2018 Mosaic of Peace conference concludes
by Rick Jones | Presbyterian News Service
LOUISVILLE — A group of Presbyterian clergy and members, including Co-Moderator Denise Anderson, has wrapped up the Mosaic of Peace Conference to Israel/Palestine. The conference, sponsored by the Presbyterian Peacemaking Program, included visits to Jerusalem, Bethlehem and Galilee, meeting with Palestinian and Israeli leaders working on justice and peace issues, as well as touring holy and historic sites.
This is the third time the Peacemaking Program has led a delegation to the region. The conference was held in 2014 and 2016.
For a few, it was their second or third trip, while others were experiencing it for the first time.
“I chose to take part in the Mosaic of Peace because I knew I would be getting a different kind of trip than if I went with a traditional tour group to see all of the holy sites,” said the Rev. Sarah Bird, associate pastor at Sewickley Presbyterian Church, Sewickley, Pennsylvania. “I was impressed by the people we had the chance to talk and listen to. And I’m still processing all of the information we’ve been given.”
Bird said she was privileged to hear from leaders on both sides of the Palestinian issue as well as people from different walks of life.
“I was hoping I would go home with more answers than questions, but that’s not the case,” said Rev. Charissa Howe, pastor of Emsworth UP and St. Andrews Presbyterian Churches in Emsworth, Pennsylvania. “My reading list is twice as long as the optional list I was given before we came. However, we have a much better context of Palestinian life now.”
The Rev. Judith March Hardie, pastor of Willow Creek Presbyterian Church of Argyle in Caledonia, Illinois, visited Israel/Palestine when she was a teenager and felt the trip picked up where she left off before.
“I have found a deeper connection that I expected between our world back home and this world,” she said. “We are not here to hop off a bus, take a picture and leave, we are here to engage and connect and recognize the living stones that are here, connecting to the incarnate.”
The visit also allowed participants to take part in hands-on activities such as learning handcrafts from local artisans and “exploring the flavors” of the region with local cooks.
“I was fortunate to take part in a cooking course at Aida Refugee Camp in Bethlehem.
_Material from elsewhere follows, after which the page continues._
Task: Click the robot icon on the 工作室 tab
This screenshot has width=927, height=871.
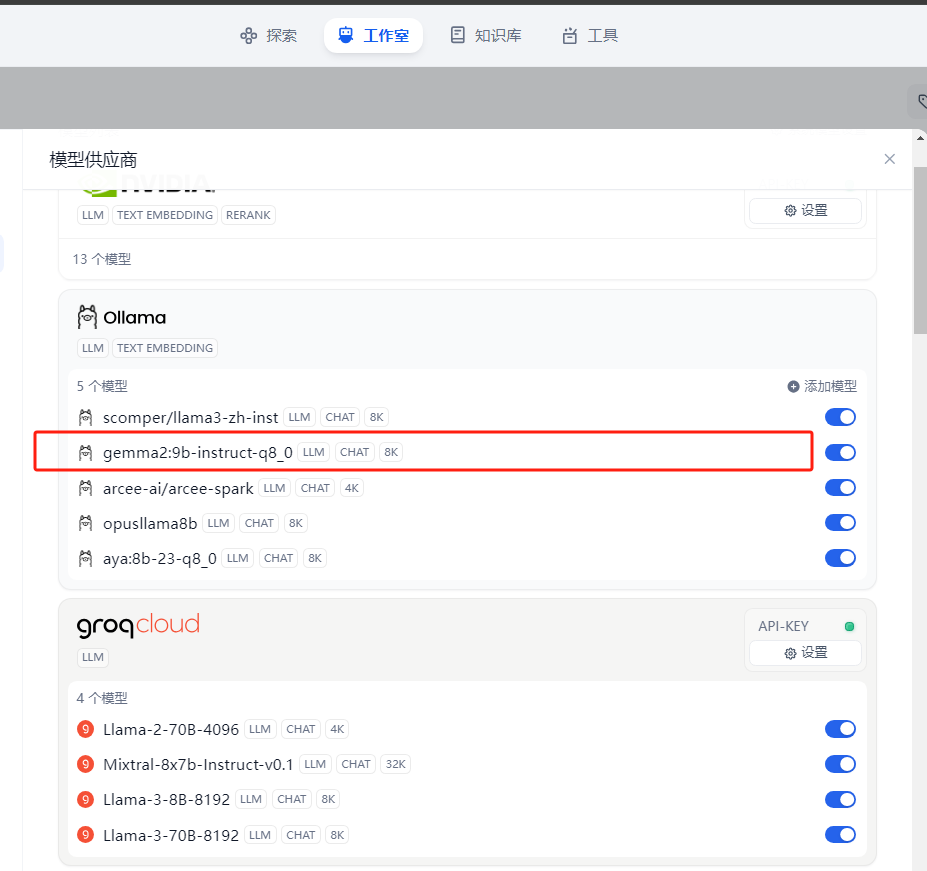Action: click(x=345, y=35)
In two and half hours, we went from having raw ingredients to a feast in front of us. We also learned how the income from these cooking courses helps support groups in and around the camp,” said Rev. Lawrence Bartell, pastor of Oxford Presbyterian Church, Oxford, Ohio. “It was an extraordinary experience to be greeted on the streets of the camp and learn about the people there.”
Howe recalls speaking to a man from Aida who shared the concerns of his children.
“He told me that when his wife was pregnant with their fourth child, his three daughters were praying and hoping it would be a girl because they were afraid the soldiers would take their brother away,” she said. “These are real people with actual stories. We know so little about what they experience here and we can get so wrapped up in our own problems, we forget about a whole world of people. It’s important for us to be more educated about what’s going on here.”
Jeff Geary, senior pastor of White Plains Presbyterian Church in White Plains, New York, joined the group after spending eight days with Bike Palestine, traveling along the West Bank.
“It was an opportunity to experience life outdoors, visiting refugee camps, moving at 14 miles an hour and getting a feel for the land and weather,” he said. “I told my congregation I was coming here to be a witness and to hear and experience how the occupation has impacted both Palestinians and Israelis. I will be unfolding what I experienced in my sermons over the next year.”
Geary joined several other members of the group after the trip to hike the Jesus Trail for four days.
Doug Dicks is a mission co-worker with the Presbyterian Mission Agency, assigned to the region.
“It’s a real joy to help people see this for the first time, watching the transformation of people and providing the opportunities we are given,” he said. “We recognize the importance of visiting holy sites, but this is not a Holy Land trip. We want people to look at contemporary life and engage with the people and the issues. The experience people get from a trip like this is far richer than a simple visit to the Holy Land.”
Organizers hope the participants will remain engaged in efforts for peace and justice in the region.
The Presbyterian Peacemaking Program is made possible by gifts to the Peace and Global Witness Offering.